Lovie Smith, head coach of the Chicago Bears, pretended to be having a conversation via his radio headset with defensive coordinator upstairs in the coaches’ booth Sunday afternoon, rather than have to speak to quarterback Jay Cutler, witnesses confirmed Thursday.
“Yeah, Rod, I’m, uh, I’m thinking blitz on this play here,” Smith said into his radio headset as Cutler approached, despite the fact that defensive coordinator Rod Marinelli had stepped out to the men’s room moments earlier. ”We… um… we should send the corner from the outside, have the safeties cheat up and oh good he’s gone.”
“Jays a nice guy and all,” Smith later said, referring to the incident. “I hate to deceive him like that. But he just always wants to talk about feelings, and darkness, and the inevitability of death, or whatever. I just wasn’t in the mood.”
Cutler’s brooding ways and overall lack of social awareness has made him an outcast at times in the Bears locker room.
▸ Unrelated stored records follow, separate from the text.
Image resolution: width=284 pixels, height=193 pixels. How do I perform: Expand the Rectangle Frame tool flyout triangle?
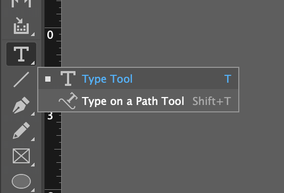click(x=32, y=165)
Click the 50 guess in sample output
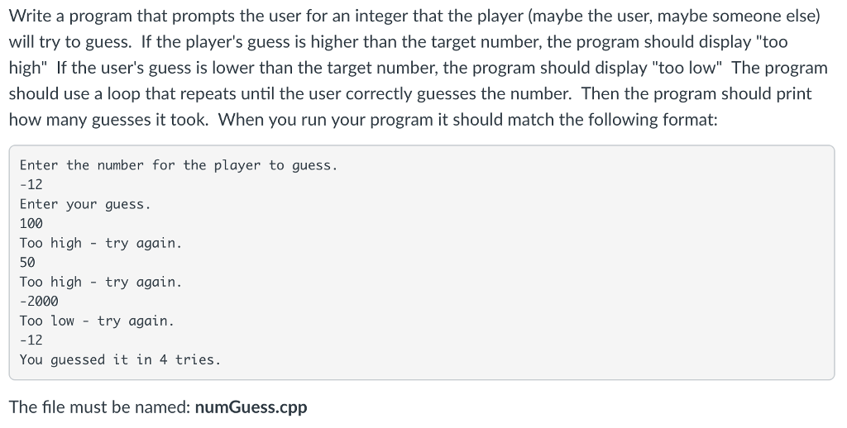 tap(27, 262)
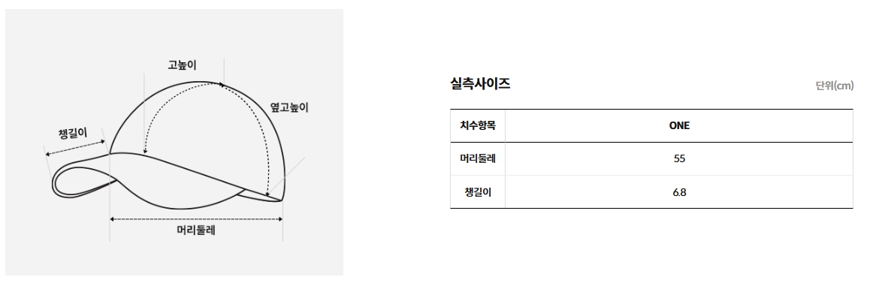Viewport: 891px width, 283px height.
Task: Click the 옆고높이 label beside the cap
Action: tap(288, 107)
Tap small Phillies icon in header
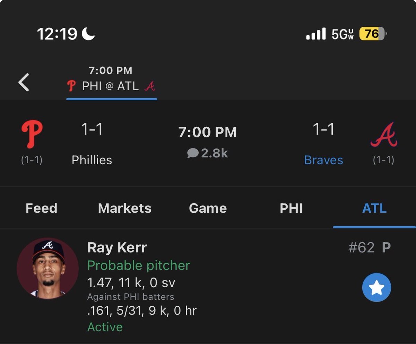This screenshot has width=416, height=344. (x=71, y=86)
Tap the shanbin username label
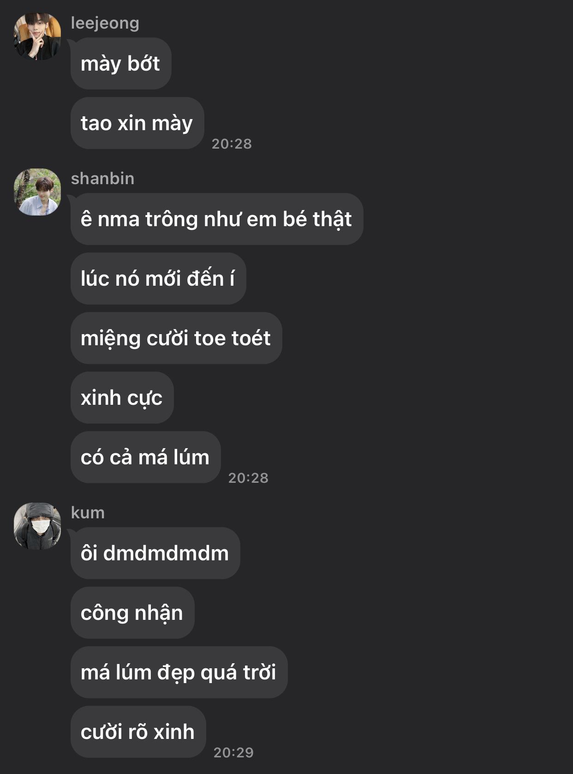The width and height of the screenshot is (573, 774). tap(102, 179)
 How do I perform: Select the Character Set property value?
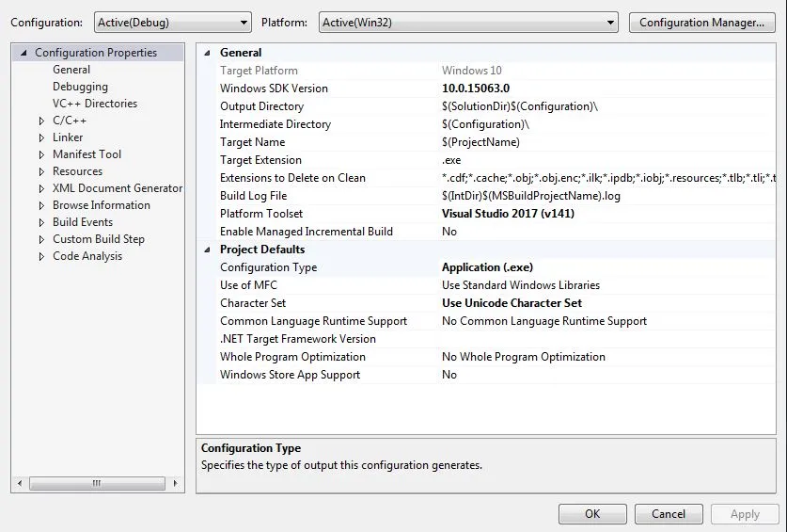512,303
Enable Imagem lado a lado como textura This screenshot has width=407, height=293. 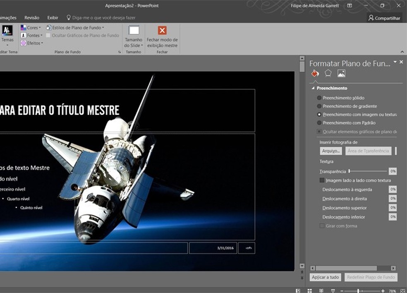[322, 180]
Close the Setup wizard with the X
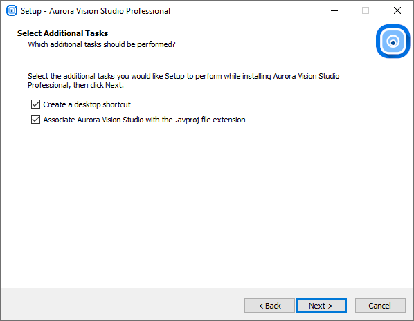The height and width of the screenshot is (321, 414). [397, 10]
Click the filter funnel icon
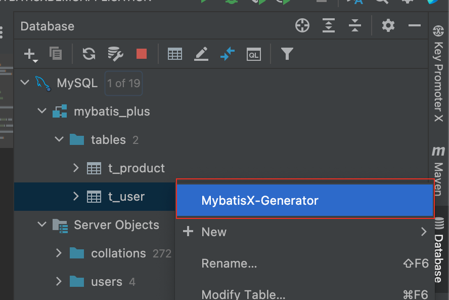This screenshot has height=300, width=449. 287,53
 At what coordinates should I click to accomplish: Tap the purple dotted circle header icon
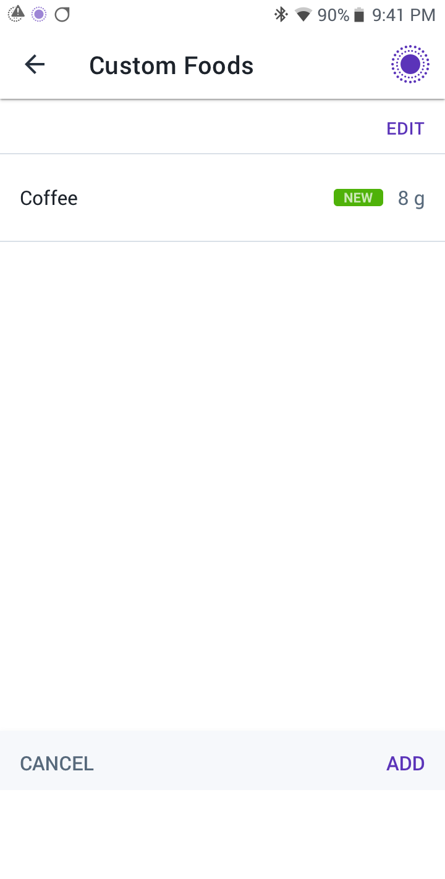410,64
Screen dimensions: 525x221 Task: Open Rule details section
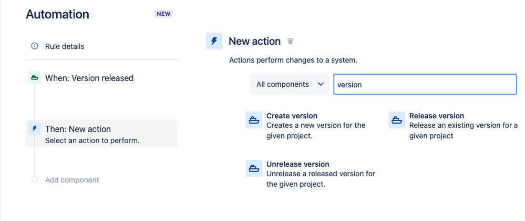tap(65, 46)
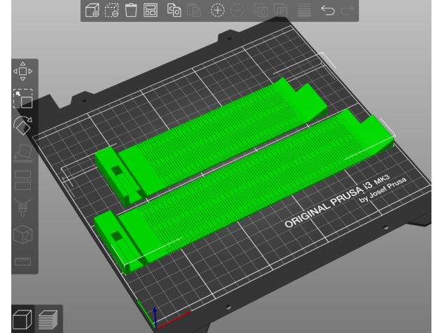Copy the selected object

coord(174,11)
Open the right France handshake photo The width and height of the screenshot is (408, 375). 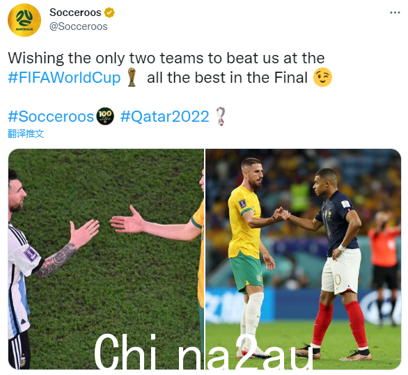(303, 259)
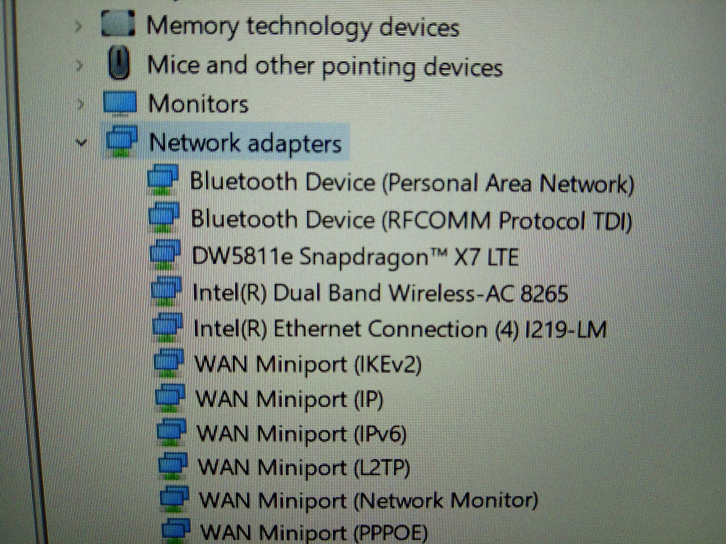Viewport: 726px width, 544px height.
Task: Select WAN Miniport (Network Monitor) entry
Action: coord(368,500)
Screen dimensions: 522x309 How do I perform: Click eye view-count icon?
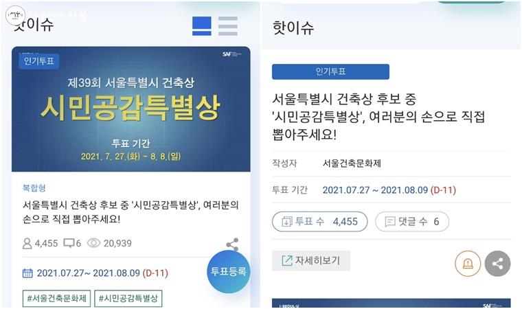93,243
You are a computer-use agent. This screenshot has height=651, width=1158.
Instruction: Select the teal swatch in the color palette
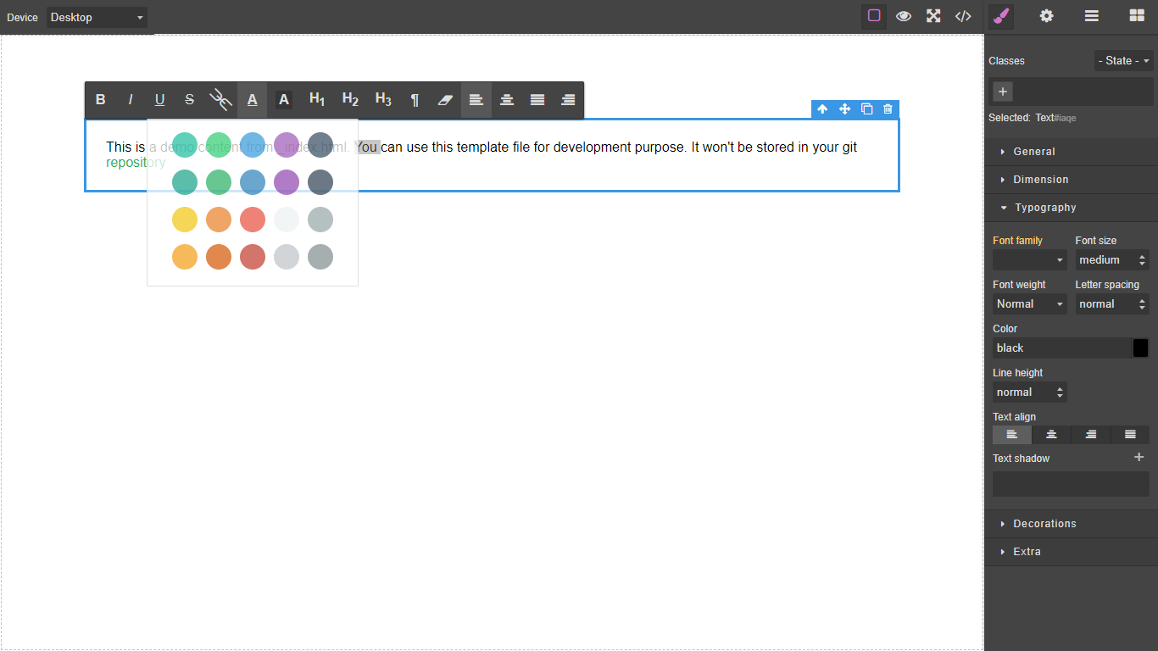click(185, 145)
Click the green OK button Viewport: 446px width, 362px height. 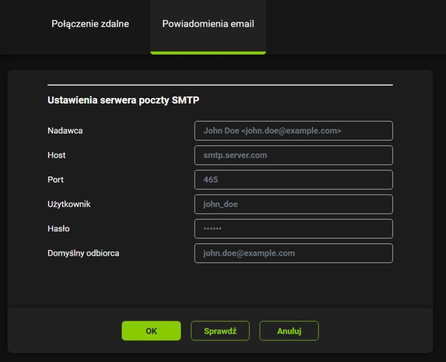151,330
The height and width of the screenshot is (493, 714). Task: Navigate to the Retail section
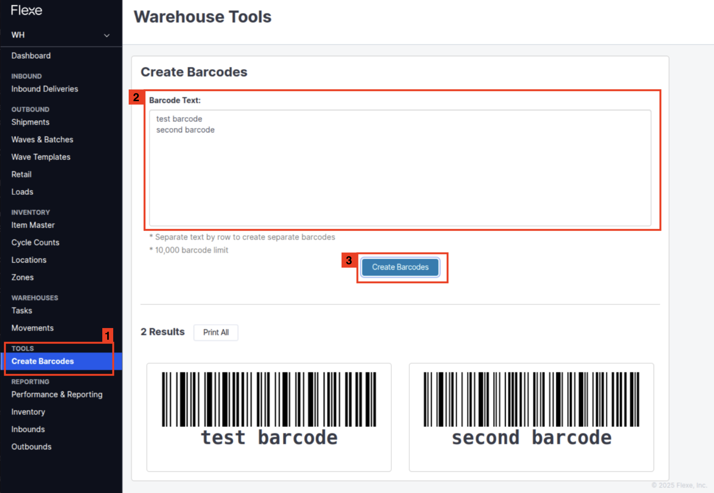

“Yeah, he’s kind of a downer,” confirmed RB Matt Forte. “I don’t think I’ve ever seen the guy smile. Definitely not someone you want to get stuck in a conversation with on the sideline. Every time I see him coming, I act like I just heard one of the tight ends calling me, or something. Otherwise, he’ll keep asking me to listen to his poetry for the entire game.”
When questioned about the situation, Cutler launched into a rambling, twenty-minute speech about loneliness and despair and the pain of knowing that no one can possibly understand how utterly alone he feels in he universe, until reporters pretended that their iPhones had just vibrated, and they really needed to take this call.